Prinsip destinasi (destination principle) adalah pengenaan PPN atas konsumsi tanpa melihat dari mana barang dan/atau jasa tersebut berasal yang dilakukan di dalam negeri. Dalam prinsip destinasi, barang impor yang dikonsumsi atau jasa yang digunakan didalam negeri juga dikenakan PPN. Jadi, dengan membeli sepeda di sebuah toko baik dalam negeri ataupun luar negeri akan dikenakan PPN sebesar 10%. Tambahannya, jika pembeli melakukan transaksi dari luar negeri (impor), pembeli tersebut juga dikenakan bea masuk selain PPN 10%. Ketentuan bea masuk sepeda atau barang impor lainnya diatur dalam Peraturan Menteri Keuangan (PMK) Nomor 199/PMK010/2019 tentang Ketentuan Kepabeanan, Cukai, dan Pajak Atas Impor Barang Kiriman.

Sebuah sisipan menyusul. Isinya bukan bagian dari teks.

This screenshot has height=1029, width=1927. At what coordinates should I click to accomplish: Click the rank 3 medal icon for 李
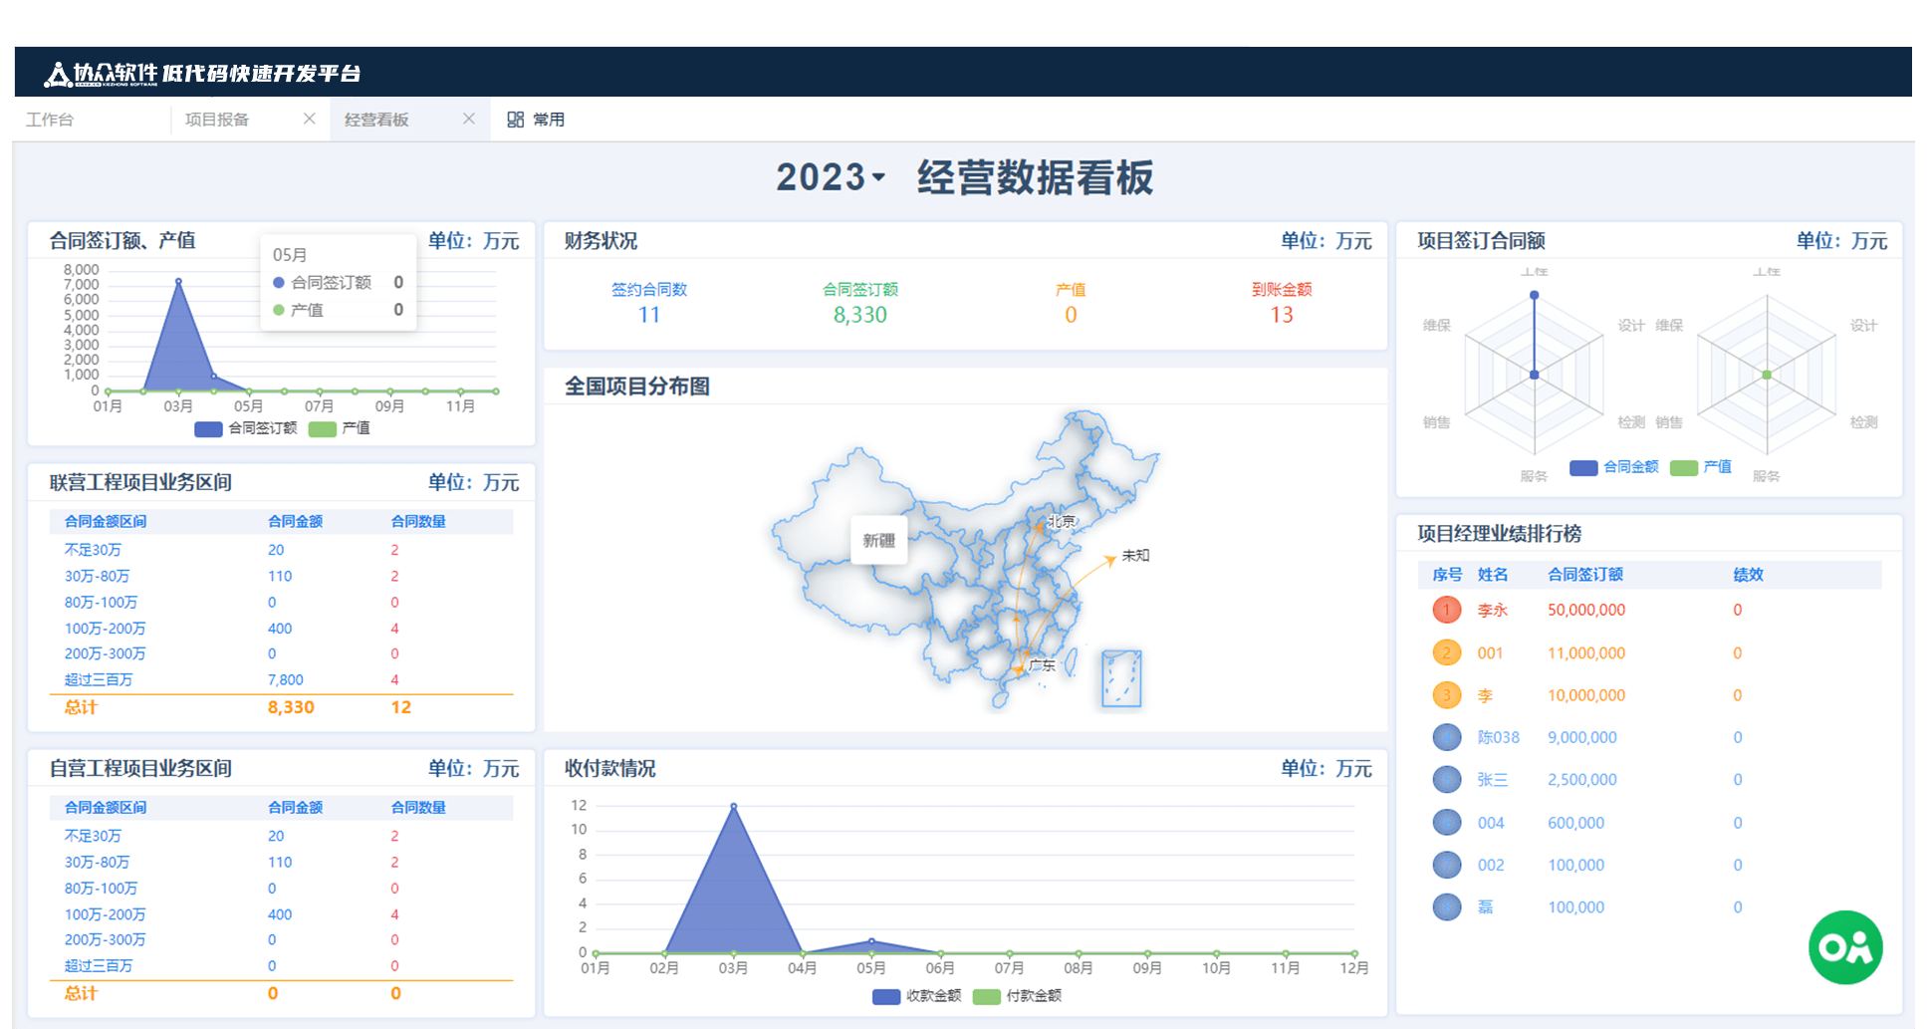click(x=1446, y=695)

Ketentuan ini membahas te untuk setiap barang impor yang bernilai US$3 atau lebih dikenakan bea masuk sebesar 7,5% dari harga jual.
Makna PPN dipandang dari sudut ilmu hukum merupakan suatu jenis pajak yang menempatkan kedudukan pemikul beban pajak dengan kedudukan penanggung jawab pembayaran pajak ke kas negara pada pihak yang berbeda-beda. Hal ini bertujuan untuk melindungi pembeli atau penerima jasa dari tindakan sewenang-wenang negara (pemerintah). Faktanya adalah bahwa PPN telah melekat dalam kegiatan konsumtif masyarakat sehari-hari, sehingga akan sangat mengejutkan jika itu menjadi kontroversi baru di masyarakat.
Sepeda Wajib Dilaporkan di SPT Tahunan
Direktorat Jenderal Pajak menghimbau bahwa bagi masyarakat yang memiliki sepeda, baik sebagai alat transportasi, olahraga, atau hobi, silahkan memasukannya ke dalam daftar harta di SPT Tahunan dengan kode harta 041. SPT Tahunan merupakan salah satu kewajiban rutin yang harus dijalankan bagi yang telah ber-NPWP setiap tahunnya. Hal ini dimaksudkan untuk melakukan perhitungan ataupun check and balance perhitungan dan pembayaran pajak penghasilan, objek pajak penghasilan, dan/atau bukan objek pajak penghasilan, dan/atau harta dan kewajiban sesuai dengan peraturan pajak untuk satu tahun pajak, atau bagian dari tahun pajak.
Sepeda merupakan barang dikenai pajak berdasarkan UU PPN juga dikenai bea masuk jika melakukan pembelian dari luar negeri (impor). Kewajiban memasukkan sepeda pada kolom harta di SPT Tahunan bukan untuk penambah penghasilan wajib pajak yang nantinya akan mengarah pada penambahan pembayaran pajak, tetapi itu hanyalah sebagai imbauan DJP sesuai dengan pasal 3 UU KUP yang menyebutkan bahwa SPT harus diisi dengan benar,lengkap, dan jelas. Seluruh jenis harta yang dimiliki wajib dilaporkan tanpa batas minimal. Tetapi telah ditegaskan kembali bahwa daftar harta yang dilaporkan pada SPT tidak diberlakukan lagi pajaknya.